Twitter pushed me onto Mastodon a while back and i imagine Reddit will do the same. Funny enough, i have exactly one of the clients mentioned in this discussion - Tweetbot - on Mastodon. Ie the app made by the same devs.
I have no idea why, but I can only stand to use reddit in "old" mode. Even on mobile. It's completely 100% unusable in any other format. I've tried to use their app and standard mobile website, but I can't make heads or tails of the hierarchy of content.
If you don't use old mode in a mobile browser, they block off 1/3 of your screen with "Are you sure you don't want to use the Reddit App?" Pretty sure I don't Reddit.
There could be a userscript for a better reddit UI if someone cared but looks like nobody does.
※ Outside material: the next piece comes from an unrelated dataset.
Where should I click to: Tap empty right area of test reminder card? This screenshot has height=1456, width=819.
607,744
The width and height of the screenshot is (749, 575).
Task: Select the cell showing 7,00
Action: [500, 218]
There's also Reddit Enhancement Suite but I don't think you can use it on mobile.
Wasn't there something called `teddit` that was written in nim that did a better job of removing all the js crap that makes reddit terrible?
I would imagine everyone will just move to that if possible. Although perhaps that may also be affected by their idiotic API charge junk.
I wish the Twitter client were half as good as Apollo. I really miss the ability to navigate the stack by swiping as intuitively as I can with Apollo. In Twitter the best I can hope for is a stack of depth two.
Decentralization doesn't seem like a bad idea now?
Only if there was a way to host websites where no central authority ever owned the data and the people who ran relays got paid in some form of cryptographically secure crypto currency. Frontend clients that made requests would need to pay in the same token to avoid abuse.